Supernova explosions are one of the most powerful events in the known universe—the violent death of a star. They radiate tremendous energy, outshine entire galaxies, and release elements that make up our physical bodies. Supernovas are also an important birthplace for primordial, “grandparent”, magnetic fields that played a crucial role in the formation of large-scale objects such as our own galaxy. However, the origin of these fields is one of the greatest mysteries facing contemporary astronomers.
Scientists currently believe that magnetic fields did not exist after the Big Bang, but rather were born years later as the universe began to take shape. Cosmic observations have indicated that all matter in the universe is magnetised—from clusters (where galaxies are found) to filaments to voids. One popular theory is that tiny primordial fields were first generated from asymmetrical shockwaves due to misaligned density and temperature gradients, and then amplified by turbulence until equipartition of kinetic and magnetic energy—the coveted turbulent dynamo regime.
To test this theory, an international collaboration lead by a team at the University of Oxford is using the most powerful lasers in the world to recreate supernovas that could fit in the palm of your hand. These shockwaves are similar to supernova remnants such as Cassiopeia A located nearby in the Milky Way. Using the invariance of magnetohydrodynamic equations, plasmas in the laboratory can be dynamically similar to plasmas in space (1).
To make a supernova, a carbon rod as thin as a strand of hair was ablated inside an ambient gas-filled chamber with six Vulcan laser beams at the Rutherford Appleton Laboratory, reaching millions of degrees Celsius in a billionth of a second. This exploding material expanded ballistically outwards, generating a shockwave that was observed to create its own primordial magnetic fields (2).
To amplify these tiny fields, a plastic grid was placed in the path of the laser-produced shockwave to create a turbulent environment. A similar event occurs in the universe as an expanding supernova encounters dense cloudbanks and becomes chaotically tangled. The team’s experiments have show that induced turbulence can stretch, twist, and fold magnetic fields like a rubber band, resulting in an overall gain in magnetic field strength (3).
Due to the high impact of these results, the team’s work has been named one of the Top Ten Breakthroughs of 2014 by Physics World. Most importantly, this demonstrates the incredible role lasers now play in piecing together the story of our universe. Now the collaboration is preparing for experiments using the National Ignition Facility, the largest laser on Earth, to create conditions for turbulent dynamo to develop.
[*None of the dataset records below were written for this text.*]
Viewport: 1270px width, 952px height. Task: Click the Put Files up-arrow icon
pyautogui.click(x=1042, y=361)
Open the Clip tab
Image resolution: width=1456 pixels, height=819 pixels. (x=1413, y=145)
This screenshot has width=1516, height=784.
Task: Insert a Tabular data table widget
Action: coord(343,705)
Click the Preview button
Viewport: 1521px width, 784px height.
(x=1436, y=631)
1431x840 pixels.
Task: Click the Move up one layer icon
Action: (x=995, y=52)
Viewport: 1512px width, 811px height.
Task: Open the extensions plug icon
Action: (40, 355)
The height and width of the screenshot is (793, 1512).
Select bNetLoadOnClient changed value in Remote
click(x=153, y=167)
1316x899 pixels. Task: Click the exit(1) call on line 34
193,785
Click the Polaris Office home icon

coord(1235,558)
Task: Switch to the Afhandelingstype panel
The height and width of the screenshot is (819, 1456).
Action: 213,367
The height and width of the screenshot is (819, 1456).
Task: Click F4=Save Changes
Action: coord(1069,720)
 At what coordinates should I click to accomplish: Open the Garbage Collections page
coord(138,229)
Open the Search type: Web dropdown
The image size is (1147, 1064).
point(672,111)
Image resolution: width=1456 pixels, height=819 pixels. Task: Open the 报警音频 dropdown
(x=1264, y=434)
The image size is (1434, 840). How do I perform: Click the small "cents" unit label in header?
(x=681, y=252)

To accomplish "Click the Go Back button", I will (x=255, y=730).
1 – Ryutov, et al. 1999 – ApJ. Similarity Criteria for the Laboratory Simulation of Supernova Hydrodynamics.
2 – Gregori et al. 2012 – Nature. Generation of scaled protogalactic seed magnetic fields in laser-produced shock waves.
3 – Meinecke et al. 2014 – Nature Physics. Turbulent amplification of magnetic fields in laboratory laser-produced shock waves.
Jena Meinecke is a laboratory astrophysicist studying the origins of magnetic fields. Using high-energy lasers such as the National Ignition Facility (NIF) laser, she recreates astrophysical objects in the laboratory such as supernovas– centimeters rather than parsecs in diameter. This allows her to study phenomena which develops over hundreds, thousands, even millions of years within a few microseconds. In particular, Jena focuses on the generation and amplification of magnetic fields by both the Biermann battery mechanism and turbulence, respectively.